Anasayfa    Özgeçmiş    Yazılar    Fotoğraflar    Yorumlar    Duyurular    İletişim      

ALMANYA'DA TİPİK BİR KAYAK MERKEZİ

   ALMANYA'DA TİPİK BİR KAYAK MERKEZİ



Garmisch-Pantenkirchen

Fatmalar kayak için Almanya’nın Bavyera bölgesindeki Garmisch-Pantenkirchen şehrine giderlerken bana da gel deyince tekliflerini ikiletmedim.
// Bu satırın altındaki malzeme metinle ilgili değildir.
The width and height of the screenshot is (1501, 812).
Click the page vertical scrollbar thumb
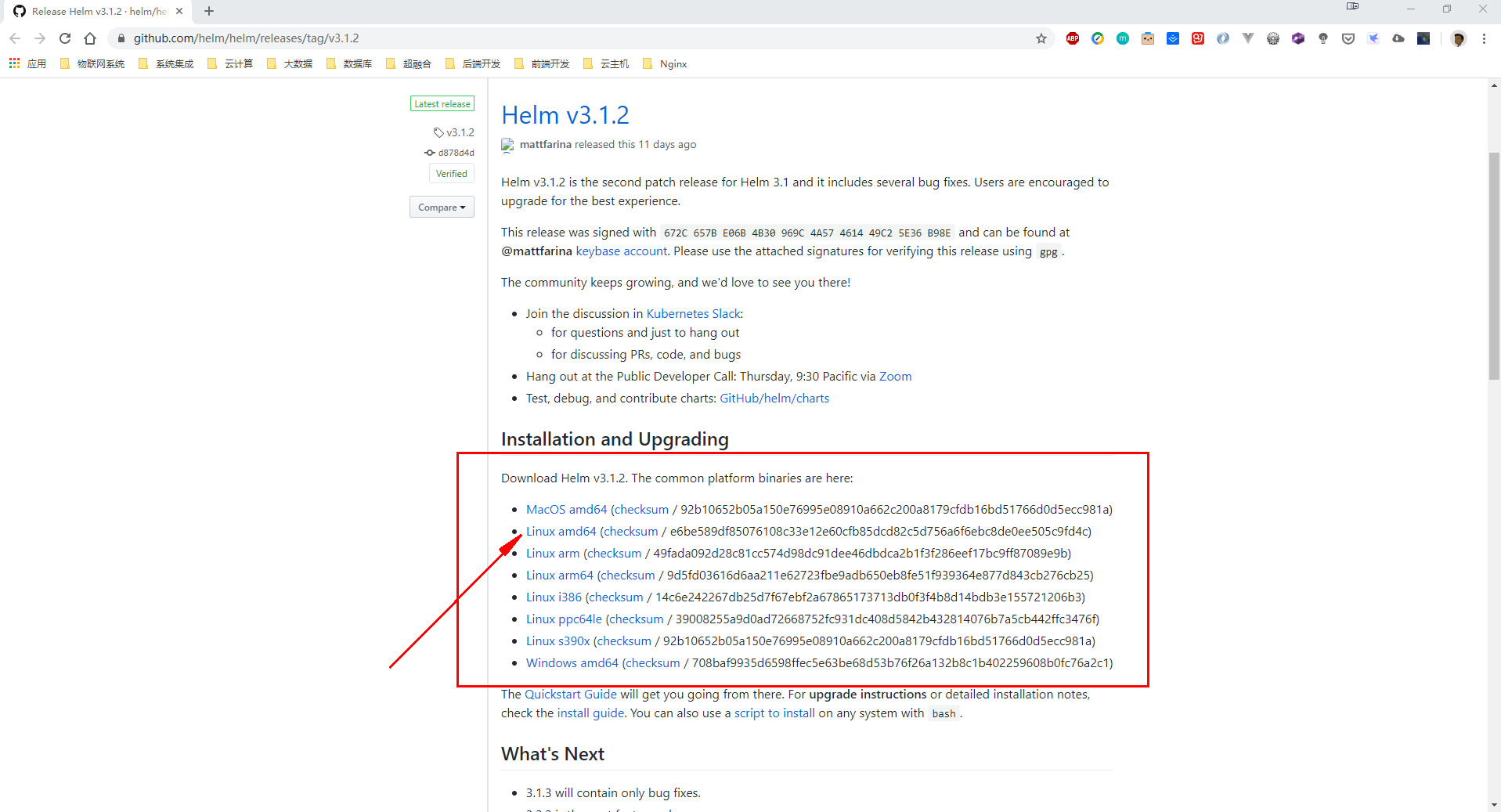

Garmisch-Partenkirchen, Almanya'da Bavyera eyaletinin Yukarı Bavyera bölgesinde bulunan yaklaşık 26.000 nüfuslu bir ilçe. İki ayrı şehir olan Garmisch ve Partenkirchen kent merkezlerinin 1936 da burada yapılacak Kış Olimpiyatları için Hitler’in emri ile birleşmesiyle oluşmuş. Bu yönden Budapeşte (Buda-Peşte) ile benzerlik gösteriyor. Ancak gönüllü olmayıp emirle olan birleşme tam bir birleşme sağlamamış .Garmisch daha modernken Pantenkirchen daha eskiye ve geleneklere bağlı kalıyor ve sokaklarında inek sürülerinin geçmesine tanık olabiliyorsunuz. 2. Dünya savaşında Alman ordusunun hasta bakım merkezi buraya kuruluyor.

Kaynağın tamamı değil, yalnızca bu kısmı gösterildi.